Passionnée, elle sait qu’elle a les moyens de changer la destinée d’un grand nombre de jeunes victimes de problèmes nutritionnels. En effet, selon le rapport de l’UNICEF paru en 2019, La Situation des Enfants dans le Monde – Enfants, nourriture et nutrition, près d’un enfant sur trois est sous-alimenté ou en surpoids.
Une situation qui n’épargne pas l’Alberta. « Ici, le problème d’obésité est partout et cela ne s’arrange pas.
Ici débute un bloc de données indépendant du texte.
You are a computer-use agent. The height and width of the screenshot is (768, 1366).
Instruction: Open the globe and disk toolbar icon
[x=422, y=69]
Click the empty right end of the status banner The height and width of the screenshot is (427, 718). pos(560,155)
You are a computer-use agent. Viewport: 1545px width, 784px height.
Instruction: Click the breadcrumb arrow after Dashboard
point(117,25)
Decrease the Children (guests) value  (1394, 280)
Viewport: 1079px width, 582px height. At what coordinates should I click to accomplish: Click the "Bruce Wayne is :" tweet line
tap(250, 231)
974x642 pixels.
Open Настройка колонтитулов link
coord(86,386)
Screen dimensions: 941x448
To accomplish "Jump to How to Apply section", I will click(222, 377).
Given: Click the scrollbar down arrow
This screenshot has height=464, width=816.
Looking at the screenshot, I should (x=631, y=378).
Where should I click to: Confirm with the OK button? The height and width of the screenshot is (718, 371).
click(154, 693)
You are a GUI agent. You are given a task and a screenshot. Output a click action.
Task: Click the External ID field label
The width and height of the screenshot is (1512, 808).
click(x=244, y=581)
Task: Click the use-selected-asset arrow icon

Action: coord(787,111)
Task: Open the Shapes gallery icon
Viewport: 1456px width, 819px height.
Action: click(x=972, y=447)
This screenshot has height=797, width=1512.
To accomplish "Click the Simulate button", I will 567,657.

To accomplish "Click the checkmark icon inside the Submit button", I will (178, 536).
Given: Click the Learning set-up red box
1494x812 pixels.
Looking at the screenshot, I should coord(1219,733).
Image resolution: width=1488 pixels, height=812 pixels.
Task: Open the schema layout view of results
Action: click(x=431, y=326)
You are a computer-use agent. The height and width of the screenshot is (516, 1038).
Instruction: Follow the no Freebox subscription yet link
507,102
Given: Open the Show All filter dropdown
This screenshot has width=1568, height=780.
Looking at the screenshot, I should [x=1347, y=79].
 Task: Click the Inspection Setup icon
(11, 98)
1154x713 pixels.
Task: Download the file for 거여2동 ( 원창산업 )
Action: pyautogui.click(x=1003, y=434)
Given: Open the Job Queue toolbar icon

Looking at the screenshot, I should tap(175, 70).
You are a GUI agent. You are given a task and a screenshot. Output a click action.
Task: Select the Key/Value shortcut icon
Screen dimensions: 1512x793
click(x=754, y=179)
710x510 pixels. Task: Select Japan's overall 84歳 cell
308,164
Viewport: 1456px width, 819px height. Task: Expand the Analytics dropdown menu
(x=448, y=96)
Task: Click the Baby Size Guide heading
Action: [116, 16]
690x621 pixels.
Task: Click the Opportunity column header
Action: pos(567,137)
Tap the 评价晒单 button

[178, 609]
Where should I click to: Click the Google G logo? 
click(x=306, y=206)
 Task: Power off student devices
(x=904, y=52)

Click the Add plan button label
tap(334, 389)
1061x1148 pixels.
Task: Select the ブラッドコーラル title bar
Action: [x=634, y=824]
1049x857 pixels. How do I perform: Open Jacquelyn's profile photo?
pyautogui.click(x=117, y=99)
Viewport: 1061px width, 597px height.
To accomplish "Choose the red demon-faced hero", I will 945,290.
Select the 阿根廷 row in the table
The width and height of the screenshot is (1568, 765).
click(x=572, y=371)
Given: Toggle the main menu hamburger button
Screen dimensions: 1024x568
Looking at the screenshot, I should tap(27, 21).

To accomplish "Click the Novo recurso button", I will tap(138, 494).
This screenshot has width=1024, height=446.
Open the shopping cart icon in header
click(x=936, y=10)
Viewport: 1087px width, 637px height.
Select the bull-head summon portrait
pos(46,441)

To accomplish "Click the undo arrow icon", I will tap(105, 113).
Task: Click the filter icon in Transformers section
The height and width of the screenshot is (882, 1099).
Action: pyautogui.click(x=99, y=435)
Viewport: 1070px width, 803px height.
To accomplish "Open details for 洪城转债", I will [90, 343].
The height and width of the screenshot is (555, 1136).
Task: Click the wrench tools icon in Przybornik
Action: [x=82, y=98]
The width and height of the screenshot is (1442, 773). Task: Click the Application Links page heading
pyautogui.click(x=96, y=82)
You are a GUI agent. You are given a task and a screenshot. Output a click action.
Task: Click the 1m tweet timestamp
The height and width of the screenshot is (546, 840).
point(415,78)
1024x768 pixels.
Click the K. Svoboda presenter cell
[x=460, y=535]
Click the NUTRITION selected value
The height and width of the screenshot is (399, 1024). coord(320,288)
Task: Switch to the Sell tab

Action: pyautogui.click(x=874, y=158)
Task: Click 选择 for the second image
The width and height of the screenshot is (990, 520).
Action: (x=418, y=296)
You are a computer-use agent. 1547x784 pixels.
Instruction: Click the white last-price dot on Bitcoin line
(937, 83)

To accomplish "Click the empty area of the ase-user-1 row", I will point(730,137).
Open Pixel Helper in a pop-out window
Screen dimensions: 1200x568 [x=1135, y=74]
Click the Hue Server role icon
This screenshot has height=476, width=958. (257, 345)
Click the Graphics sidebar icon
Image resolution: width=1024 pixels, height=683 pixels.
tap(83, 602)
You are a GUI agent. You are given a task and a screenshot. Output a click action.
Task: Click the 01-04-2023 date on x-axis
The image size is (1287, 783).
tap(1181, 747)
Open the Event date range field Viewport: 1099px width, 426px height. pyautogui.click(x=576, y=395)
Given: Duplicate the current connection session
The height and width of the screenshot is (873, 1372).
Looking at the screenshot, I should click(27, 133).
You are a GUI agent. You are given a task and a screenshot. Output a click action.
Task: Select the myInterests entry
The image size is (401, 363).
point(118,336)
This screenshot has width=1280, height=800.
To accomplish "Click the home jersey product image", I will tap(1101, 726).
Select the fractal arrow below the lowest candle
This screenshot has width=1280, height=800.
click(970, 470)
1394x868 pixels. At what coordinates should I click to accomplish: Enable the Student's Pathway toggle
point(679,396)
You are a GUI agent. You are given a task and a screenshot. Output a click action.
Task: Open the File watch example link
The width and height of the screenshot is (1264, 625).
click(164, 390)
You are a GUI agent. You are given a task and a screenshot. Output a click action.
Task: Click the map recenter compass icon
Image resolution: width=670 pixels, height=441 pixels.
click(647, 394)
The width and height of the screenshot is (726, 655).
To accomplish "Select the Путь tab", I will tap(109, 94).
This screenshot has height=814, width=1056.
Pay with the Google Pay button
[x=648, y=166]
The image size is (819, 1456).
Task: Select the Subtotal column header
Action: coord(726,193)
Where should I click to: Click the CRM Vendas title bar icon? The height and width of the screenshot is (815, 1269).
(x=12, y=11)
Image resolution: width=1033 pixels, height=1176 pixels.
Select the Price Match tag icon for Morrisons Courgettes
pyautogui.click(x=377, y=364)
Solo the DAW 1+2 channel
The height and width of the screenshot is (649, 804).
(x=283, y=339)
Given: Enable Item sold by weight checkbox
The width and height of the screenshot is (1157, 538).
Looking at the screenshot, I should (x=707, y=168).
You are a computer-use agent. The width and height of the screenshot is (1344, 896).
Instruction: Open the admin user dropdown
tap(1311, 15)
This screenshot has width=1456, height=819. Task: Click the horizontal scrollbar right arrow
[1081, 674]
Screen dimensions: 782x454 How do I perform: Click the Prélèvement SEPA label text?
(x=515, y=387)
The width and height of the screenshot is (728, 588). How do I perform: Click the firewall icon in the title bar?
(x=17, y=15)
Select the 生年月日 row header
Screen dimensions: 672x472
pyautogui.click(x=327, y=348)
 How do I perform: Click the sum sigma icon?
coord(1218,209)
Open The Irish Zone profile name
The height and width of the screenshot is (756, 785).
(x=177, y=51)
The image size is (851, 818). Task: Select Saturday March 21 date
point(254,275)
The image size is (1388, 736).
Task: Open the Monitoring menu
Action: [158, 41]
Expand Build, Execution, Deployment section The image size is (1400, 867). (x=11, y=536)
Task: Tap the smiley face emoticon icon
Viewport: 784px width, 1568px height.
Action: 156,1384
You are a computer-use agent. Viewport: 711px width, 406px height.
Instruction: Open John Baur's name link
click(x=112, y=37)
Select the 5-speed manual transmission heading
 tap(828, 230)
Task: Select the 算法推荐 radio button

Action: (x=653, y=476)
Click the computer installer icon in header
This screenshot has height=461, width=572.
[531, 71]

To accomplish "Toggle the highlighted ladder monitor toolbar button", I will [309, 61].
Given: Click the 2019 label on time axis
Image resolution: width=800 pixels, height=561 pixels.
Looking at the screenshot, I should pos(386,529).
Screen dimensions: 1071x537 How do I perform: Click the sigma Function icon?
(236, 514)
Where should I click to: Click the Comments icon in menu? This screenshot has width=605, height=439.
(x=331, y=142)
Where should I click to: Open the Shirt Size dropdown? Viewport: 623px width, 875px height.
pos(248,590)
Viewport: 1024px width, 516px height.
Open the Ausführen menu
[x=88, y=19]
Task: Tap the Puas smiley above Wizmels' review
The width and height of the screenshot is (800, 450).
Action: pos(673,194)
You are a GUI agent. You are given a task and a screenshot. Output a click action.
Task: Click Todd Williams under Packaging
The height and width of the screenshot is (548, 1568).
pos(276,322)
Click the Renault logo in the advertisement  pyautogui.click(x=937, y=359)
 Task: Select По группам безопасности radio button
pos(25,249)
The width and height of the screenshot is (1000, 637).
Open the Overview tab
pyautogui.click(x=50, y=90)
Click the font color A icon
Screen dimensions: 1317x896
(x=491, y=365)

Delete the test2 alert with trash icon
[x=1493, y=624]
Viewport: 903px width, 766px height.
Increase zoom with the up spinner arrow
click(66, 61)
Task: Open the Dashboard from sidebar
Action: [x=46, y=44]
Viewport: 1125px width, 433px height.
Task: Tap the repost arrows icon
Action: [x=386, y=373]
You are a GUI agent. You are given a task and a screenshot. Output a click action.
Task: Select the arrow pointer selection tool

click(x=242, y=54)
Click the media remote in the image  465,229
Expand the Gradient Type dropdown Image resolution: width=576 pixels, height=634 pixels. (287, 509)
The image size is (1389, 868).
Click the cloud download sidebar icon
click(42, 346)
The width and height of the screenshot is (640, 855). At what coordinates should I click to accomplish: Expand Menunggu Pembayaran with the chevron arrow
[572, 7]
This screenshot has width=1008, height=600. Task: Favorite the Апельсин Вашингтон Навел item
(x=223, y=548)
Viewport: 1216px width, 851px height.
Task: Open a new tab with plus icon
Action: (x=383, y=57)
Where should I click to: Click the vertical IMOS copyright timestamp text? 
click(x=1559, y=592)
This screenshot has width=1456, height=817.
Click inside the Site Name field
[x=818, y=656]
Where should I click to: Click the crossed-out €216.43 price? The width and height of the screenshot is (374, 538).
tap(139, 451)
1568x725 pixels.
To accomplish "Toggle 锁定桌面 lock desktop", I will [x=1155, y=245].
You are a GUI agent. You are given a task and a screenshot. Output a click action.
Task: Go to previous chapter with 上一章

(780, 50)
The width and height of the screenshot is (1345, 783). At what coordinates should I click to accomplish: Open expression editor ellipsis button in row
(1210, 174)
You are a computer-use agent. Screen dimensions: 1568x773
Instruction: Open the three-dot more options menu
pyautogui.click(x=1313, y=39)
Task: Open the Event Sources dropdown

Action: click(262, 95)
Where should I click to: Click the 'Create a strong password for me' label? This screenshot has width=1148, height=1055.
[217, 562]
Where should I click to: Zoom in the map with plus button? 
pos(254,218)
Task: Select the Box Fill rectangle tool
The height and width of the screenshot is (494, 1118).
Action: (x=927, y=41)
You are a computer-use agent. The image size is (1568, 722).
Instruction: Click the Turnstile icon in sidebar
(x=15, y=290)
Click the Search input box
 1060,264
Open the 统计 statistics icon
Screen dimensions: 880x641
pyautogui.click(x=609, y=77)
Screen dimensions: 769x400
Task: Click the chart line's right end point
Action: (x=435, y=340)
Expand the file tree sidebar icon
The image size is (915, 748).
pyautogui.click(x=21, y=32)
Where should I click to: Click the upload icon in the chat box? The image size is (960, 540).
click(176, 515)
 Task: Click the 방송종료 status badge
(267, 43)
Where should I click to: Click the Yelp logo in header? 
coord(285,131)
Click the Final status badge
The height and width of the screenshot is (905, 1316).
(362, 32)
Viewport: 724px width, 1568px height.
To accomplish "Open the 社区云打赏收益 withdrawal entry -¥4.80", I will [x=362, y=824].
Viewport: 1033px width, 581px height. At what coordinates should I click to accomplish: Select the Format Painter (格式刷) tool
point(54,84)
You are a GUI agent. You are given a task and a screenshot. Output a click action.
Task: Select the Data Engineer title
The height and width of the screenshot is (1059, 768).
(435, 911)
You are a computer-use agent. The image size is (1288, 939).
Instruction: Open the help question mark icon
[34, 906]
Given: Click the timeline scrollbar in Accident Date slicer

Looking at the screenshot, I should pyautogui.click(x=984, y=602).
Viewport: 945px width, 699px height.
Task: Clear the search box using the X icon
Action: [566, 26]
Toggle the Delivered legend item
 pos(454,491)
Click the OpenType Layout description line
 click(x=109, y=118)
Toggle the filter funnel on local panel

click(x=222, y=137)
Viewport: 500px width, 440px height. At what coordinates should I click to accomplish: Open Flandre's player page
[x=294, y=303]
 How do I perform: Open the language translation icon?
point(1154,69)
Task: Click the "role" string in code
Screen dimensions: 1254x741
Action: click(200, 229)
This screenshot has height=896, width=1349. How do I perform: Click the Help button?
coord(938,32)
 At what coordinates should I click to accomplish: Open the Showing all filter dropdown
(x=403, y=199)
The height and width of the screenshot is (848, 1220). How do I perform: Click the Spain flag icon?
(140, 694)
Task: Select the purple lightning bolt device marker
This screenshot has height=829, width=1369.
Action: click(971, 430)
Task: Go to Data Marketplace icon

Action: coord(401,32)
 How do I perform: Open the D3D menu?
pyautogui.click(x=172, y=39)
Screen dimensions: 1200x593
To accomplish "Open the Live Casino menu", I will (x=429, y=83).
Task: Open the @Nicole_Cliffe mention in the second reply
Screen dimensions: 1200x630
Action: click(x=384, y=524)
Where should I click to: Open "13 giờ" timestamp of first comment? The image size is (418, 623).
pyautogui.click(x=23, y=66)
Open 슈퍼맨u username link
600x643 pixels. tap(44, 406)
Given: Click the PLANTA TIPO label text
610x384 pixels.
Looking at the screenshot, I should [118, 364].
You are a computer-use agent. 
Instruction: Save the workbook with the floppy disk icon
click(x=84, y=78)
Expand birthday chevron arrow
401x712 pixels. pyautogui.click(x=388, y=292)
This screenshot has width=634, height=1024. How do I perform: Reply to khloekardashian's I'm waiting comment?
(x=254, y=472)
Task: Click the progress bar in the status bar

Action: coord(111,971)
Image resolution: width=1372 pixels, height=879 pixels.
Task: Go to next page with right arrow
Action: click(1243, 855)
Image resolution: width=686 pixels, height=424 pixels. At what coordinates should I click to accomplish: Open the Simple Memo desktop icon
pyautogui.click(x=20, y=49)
Alors nous essayons de prévenir, de façon ludique grâce à des ateliers de cuisine où les jeunes découvrent comment cuisiner de nouveaux aliments frais et non transformés, de nouvelles saveurs, dans la bonne humeur et le plaisir », explique la diététiste.
Le plaisir d’abord
Car lorsque l’on parle de nourriture, Anne-Marie Vaillancourt rejoint sa consœur. Spécialiste en prévention de maladies chroniques et maintien ou perte de poids, elle mise elle aussi sur un plaisir global, entre bien-être physique et mental.
« C’est le plaisir de cuisiner, de partager ses repas en famille ou entre amis, de manger ce que l’on aime, en petite quantité. De bouger, de méditer, de prendre l’air dès qu’on en a besoin », explique-t-elle.

Elle admet aussi qu’il faut contrôler son environnement, une mesure parfois difficile à mettre en place. « On mange trop, trop de bouffe ! Dans les restaurants, les portions sont trop grosses, les industriels de l’agroalimentaire nous bombardent de marketing haut en sucre, en gras, et en sel », s’insurge-t-elle.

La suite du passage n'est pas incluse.